Assignment> Pull out every line below containing the word "axis".
*****
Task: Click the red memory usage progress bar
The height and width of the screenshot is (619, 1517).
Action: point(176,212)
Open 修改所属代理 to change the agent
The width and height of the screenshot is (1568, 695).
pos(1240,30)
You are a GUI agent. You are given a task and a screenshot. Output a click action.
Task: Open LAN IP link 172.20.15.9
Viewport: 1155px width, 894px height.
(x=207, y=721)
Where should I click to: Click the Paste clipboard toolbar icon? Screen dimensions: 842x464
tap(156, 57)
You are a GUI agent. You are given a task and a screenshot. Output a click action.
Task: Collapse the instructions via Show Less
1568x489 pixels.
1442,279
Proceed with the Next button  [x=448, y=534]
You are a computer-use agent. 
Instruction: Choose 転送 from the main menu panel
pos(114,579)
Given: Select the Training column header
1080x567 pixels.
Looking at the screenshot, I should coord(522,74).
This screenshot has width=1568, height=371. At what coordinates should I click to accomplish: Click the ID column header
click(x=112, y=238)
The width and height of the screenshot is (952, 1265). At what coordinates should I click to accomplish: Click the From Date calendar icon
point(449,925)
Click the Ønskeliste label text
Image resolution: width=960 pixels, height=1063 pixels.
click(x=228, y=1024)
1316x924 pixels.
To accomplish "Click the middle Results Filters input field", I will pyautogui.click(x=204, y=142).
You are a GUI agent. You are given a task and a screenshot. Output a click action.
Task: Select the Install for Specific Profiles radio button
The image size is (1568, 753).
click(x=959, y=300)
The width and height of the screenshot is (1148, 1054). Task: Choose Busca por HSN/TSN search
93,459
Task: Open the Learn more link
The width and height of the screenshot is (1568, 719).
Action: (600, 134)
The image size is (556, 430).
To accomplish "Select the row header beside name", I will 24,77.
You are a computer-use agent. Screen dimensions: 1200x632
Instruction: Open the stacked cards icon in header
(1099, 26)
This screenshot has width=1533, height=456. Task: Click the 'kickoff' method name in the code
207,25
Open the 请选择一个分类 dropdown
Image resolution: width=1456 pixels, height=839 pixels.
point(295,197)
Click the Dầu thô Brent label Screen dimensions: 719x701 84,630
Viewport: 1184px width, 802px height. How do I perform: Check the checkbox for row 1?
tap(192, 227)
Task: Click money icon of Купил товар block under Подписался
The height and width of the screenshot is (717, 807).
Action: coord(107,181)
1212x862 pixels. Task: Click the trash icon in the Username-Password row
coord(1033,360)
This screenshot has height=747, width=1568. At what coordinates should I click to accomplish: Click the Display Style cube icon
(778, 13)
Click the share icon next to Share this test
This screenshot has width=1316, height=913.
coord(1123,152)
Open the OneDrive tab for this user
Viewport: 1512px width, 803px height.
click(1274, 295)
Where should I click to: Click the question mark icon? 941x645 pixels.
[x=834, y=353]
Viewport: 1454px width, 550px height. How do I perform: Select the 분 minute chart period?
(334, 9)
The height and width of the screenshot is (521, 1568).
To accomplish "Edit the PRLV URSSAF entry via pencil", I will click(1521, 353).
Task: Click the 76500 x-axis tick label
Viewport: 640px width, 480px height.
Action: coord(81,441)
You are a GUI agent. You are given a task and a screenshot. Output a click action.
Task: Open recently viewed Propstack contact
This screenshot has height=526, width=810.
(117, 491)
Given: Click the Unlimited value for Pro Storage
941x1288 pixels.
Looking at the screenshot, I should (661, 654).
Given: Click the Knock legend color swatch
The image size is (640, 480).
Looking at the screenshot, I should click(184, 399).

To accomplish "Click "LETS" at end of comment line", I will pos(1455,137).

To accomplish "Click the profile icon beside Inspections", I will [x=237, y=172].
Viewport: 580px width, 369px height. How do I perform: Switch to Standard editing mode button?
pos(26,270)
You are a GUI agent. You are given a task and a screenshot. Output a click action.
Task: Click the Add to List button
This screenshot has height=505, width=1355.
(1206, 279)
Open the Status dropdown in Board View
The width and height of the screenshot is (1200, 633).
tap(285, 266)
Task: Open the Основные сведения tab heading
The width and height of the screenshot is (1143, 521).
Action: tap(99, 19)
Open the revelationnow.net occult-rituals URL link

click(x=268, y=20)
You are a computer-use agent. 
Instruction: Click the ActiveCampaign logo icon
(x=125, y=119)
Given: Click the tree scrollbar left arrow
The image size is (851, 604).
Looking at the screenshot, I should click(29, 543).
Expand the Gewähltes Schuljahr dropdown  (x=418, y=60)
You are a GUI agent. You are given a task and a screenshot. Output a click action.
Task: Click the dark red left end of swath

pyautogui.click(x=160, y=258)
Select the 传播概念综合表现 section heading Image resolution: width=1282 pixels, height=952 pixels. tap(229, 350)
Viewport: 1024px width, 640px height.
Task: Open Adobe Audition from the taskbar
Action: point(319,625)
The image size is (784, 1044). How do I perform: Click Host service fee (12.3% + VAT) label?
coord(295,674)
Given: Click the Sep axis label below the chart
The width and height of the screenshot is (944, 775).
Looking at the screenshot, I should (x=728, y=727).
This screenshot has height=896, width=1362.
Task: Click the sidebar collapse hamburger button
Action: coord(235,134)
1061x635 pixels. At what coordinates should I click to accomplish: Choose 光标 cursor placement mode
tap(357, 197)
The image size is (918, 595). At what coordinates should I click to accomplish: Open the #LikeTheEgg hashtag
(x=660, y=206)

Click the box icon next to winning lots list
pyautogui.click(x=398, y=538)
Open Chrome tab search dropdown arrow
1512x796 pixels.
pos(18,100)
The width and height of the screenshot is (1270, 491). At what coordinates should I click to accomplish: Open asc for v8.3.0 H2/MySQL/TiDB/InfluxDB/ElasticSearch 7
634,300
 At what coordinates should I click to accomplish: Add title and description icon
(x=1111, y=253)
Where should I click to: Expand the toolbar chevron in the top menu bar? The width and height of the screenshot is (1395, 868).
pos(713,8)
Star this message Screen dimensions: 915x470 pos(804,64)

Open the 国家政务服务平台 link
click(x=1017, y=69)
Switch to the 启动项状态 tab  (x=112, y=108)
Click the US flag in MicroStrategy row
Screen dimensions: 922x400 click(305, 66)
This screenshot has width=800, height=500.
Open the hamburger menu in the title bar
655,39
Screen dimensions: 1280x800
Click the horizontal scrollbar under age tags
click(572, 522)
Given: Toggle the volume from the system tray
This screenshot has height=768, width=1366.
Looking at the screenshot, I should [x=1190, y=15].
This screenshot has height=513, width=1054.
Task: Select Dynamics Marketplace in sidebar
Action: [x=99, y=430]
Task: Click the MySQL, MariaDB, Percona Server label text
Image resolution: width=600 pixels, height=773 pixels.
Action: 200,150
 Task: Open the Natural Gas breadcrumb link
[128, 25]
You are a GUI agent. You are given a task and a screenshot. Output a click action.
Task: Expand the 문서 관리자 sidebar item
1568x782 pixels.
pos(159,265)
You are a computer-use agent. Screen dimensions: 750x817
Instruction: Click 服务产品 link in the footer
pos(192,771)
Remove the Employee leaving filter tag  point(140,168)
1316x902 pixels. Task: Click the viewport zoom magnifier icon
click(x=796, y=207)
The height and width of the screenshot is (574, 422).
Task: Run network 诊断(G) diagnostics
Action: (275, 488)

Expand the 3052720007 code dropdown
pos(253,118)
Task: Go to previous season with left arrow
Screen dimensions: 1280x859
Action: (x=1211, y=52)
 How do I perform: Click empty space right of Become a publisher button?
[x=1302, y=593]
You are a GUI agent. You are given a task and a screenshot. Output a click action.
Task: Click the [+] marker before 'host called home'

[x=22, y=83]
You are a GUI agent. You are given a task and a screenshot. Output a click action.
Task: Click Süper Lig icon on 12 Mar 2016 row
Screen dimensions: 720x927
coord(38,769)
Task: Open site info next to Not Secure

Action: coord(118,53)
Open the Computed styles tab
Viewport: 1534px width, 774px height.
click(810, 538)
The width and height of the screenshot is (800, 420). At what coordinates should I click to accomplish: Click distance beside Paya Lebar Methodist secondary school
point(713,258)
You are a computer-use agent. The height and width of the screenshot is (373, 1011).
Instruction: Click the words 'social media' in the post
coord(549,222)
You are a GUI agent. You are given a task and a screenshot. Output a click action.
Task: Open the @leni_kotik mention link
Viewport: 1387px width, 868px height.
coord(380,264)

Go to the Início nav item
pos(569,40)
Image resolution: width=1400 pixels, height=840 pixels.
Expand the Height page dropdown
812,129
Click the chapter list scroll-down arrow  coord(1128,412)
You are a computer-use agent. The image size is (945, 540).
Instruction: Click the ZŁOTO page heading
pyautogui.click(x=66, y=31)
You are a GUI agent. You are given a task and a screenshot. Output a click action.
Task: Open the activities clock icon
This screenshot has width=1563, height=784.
*****
Output>
Task: Click the 76500 x-axis tick label
Given: Click the Sep axis label below the chart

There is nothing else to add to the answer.